ASSIGNED TASK: Your output should contain every record, unchanged.

GIVEN RECORDS:
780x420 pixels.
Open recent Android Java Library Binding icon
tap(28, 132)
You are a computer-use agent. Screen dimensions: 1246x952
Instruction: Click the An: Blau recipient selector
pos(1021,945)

ANSWER BOX:
780x420 pixels.
Open recent Android Java Library Binding icon
tap(28, 132)
You are a computer-use agent. Screen dimensions: 1246x952
Instruction: Click the An: Blau recipient selector
pos(1021,945)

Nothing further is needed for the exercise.